With this particular short story (which I’m hoping will pass muster and be published in the Kill Zone collection you’ll be hearing much more about) this dilemma created both opportunities as well as challenges. I had to rise to the challenge of paring everything down so it would succeed as a short story and I realized I had the seeds for a new series set in Australia which was quite exciting (oddly enough I’ve never written anything actually set in the land I grew up in).

My first step to transforming my piece into a ‘proper’ short story was to think about structure. I focused on the four main elements I thought I needed:

  1. Establishment of setting
  2. A trigger for action
  3. A build up of suspense and conflict
  4. A critical choice
  5. Resolution

When I found I basically had all these elements (albeit muddied by too much dialogue, description and backstory!) I knew my main focus had to be on paring everything down to its essential elements. This included character, setting, as well as plot and once I started this process I also found that I could focus on what the story was really all about.

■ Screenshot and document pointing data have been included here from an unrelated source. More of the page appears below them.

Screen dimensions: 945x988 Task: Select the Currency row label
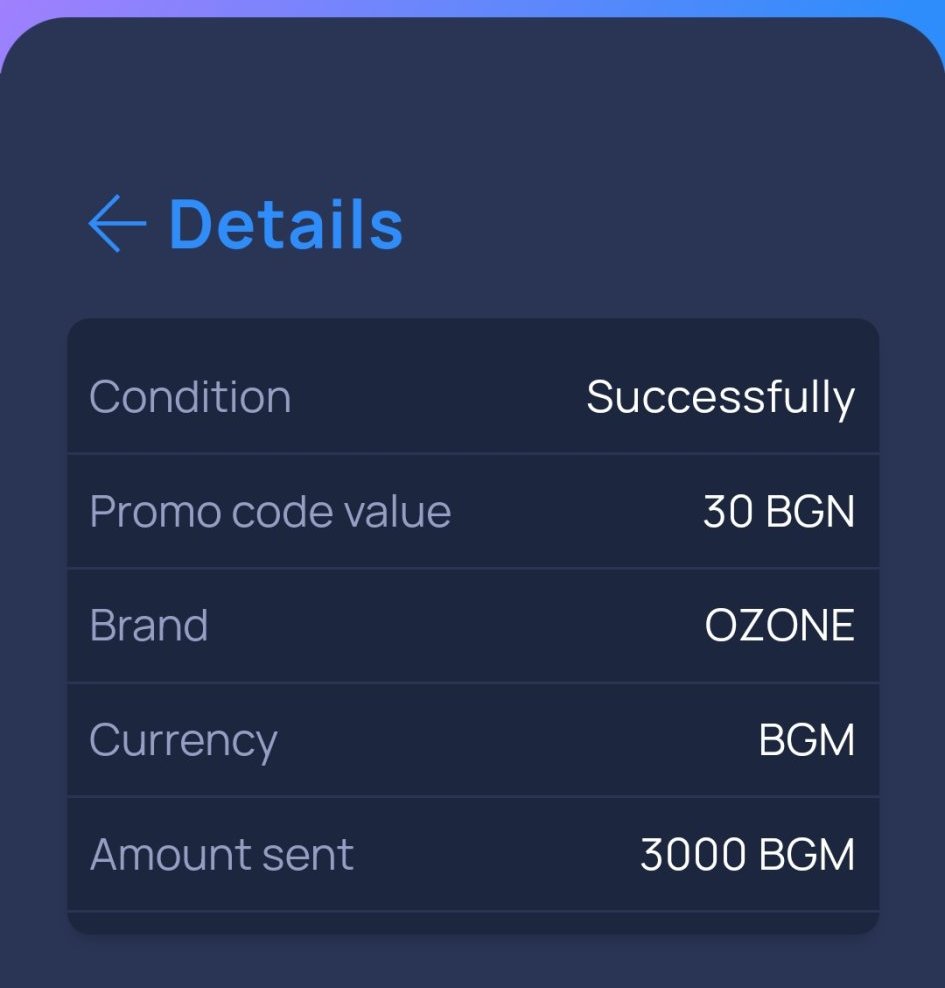click(183, 740)
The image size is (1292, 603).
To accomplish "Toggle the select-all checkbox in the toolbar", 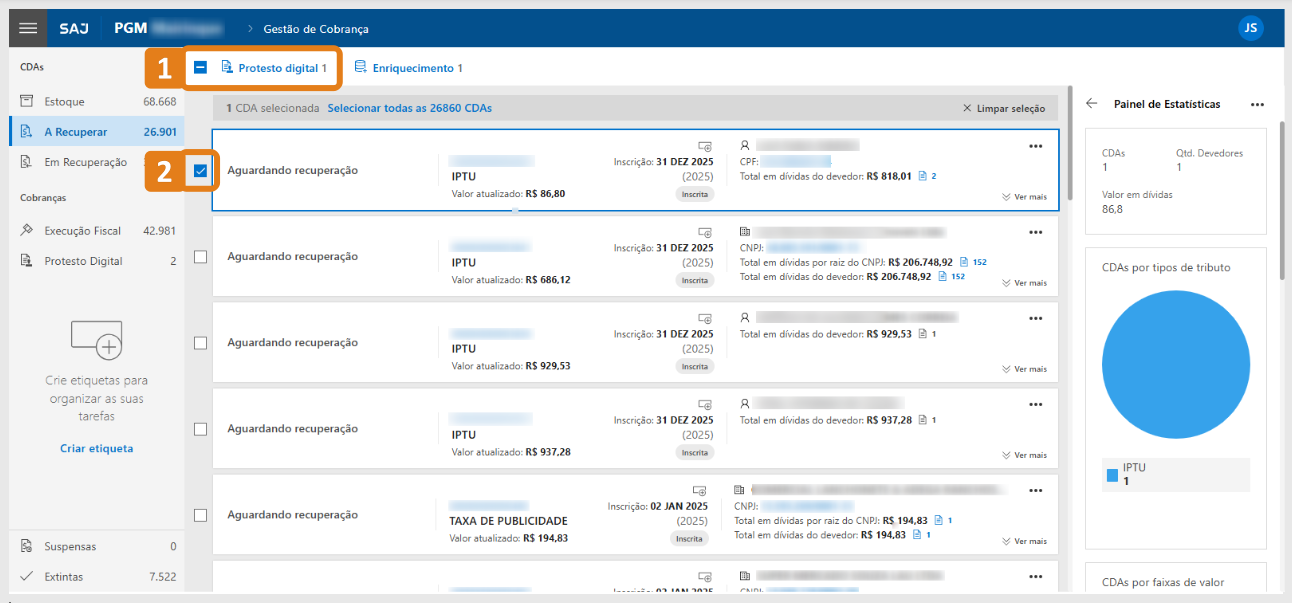I will coord(200,68).

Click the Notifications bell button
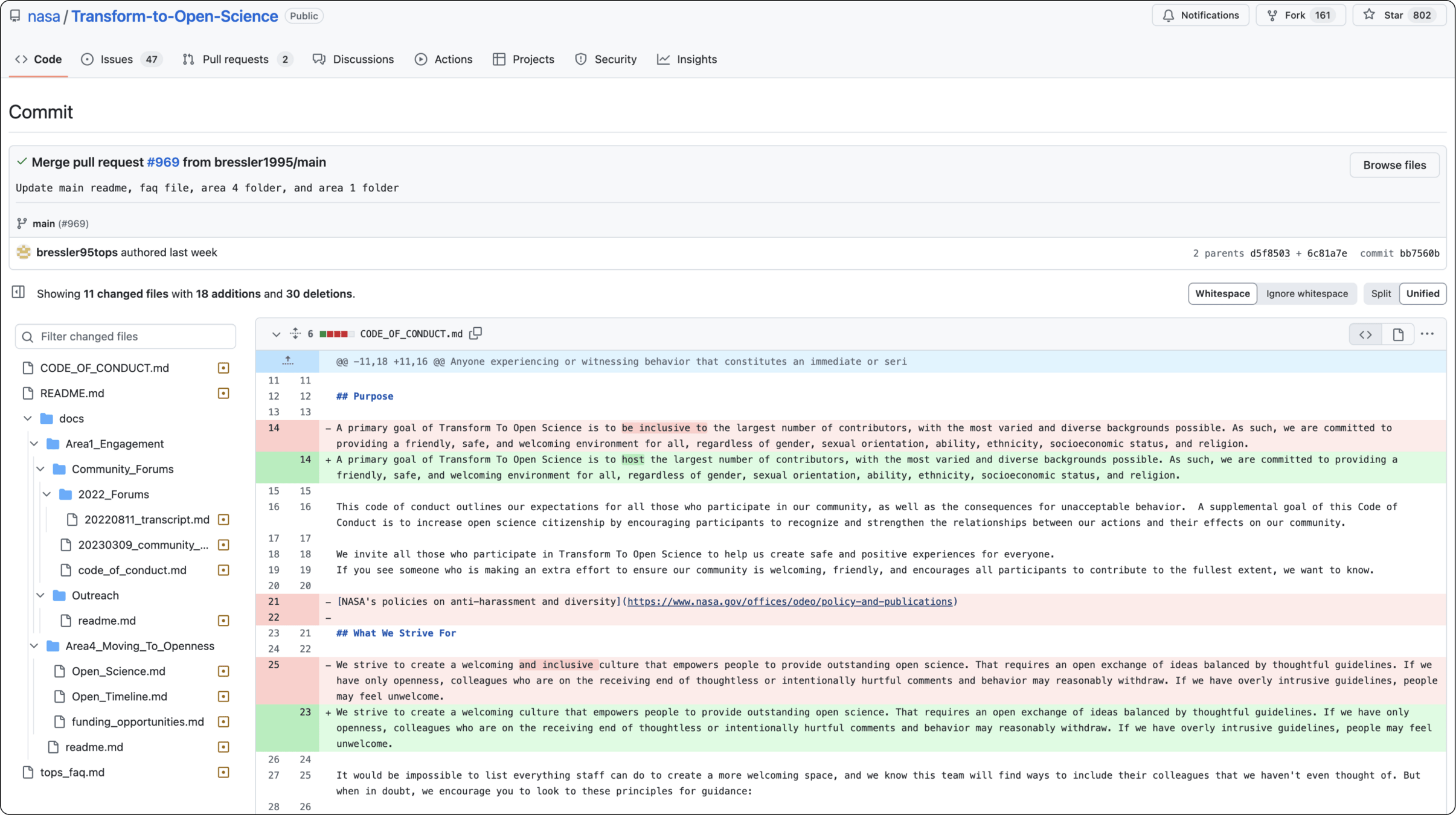(x=1201, y=16)
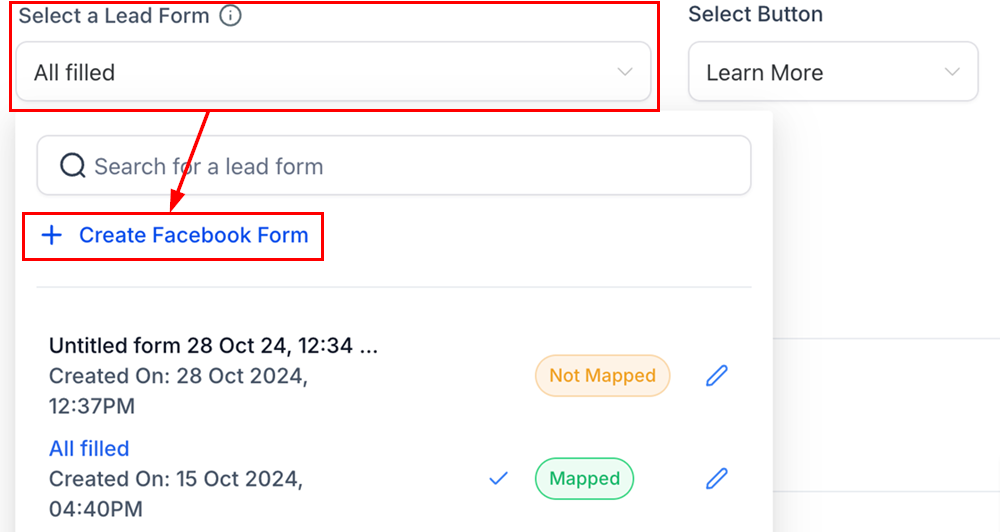Click the blue checkmark next to All filled
This screenshot has width=1000, height=532.
(498, 478)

Last Friday I took my short story to my writing group for their critique and they helped me identify areas of improvement and further ‘pruning’ – hopefully I’m now close to the final product and, more importantly, I feel like I’ve grappled with a new challenge that has improved me as a writer.

I can’t say I like the short story as a medium – I am a novelist at heart – but I do appreciate the intensity and power it can bring. I may not have enjoyed the process but as compensation I do have a new (male) protagonist that intrigues me. So who knows, this particular challenge may spur me on to develop a whole new series of books!

Claire-Langley Hawthorne—January 11, 2010

 

Now, the first doorway is an event that thrusts the Lead into the conflict of Act 2. It is not, and this is crucial, just a decision to go looking around in the “dark world” (to use mythic terms). That’s weak. That’s not being forced.

A good example of a first doorway is when Luke Skywalker’s aunt and uncle are murdered by the forces of the Empire in Star Wars. That compels Luke to leave his home planet and seek to become a Jedi, to fight the evil forces. If the murders didn’t happen, Luke would have stayed on his planet as a farmer. He had to be forced out.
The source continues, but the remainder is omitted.